Your answer should be the full listing, copied word for word.

Segment Start: The input

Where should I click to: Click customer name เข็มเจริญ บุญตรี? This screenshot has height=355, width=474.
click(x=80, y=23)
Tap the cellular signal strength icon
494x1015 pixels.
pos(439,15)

Segment End: The input

→ **Answer space**:
Where should I click to: Click customer name เข็มเจริญ บุญตรี? This screenshot has height=355, width=474.
click(x=80, y=23)
Tap the cellular signal strength icon
494x1015 pixels.
pos(439,15)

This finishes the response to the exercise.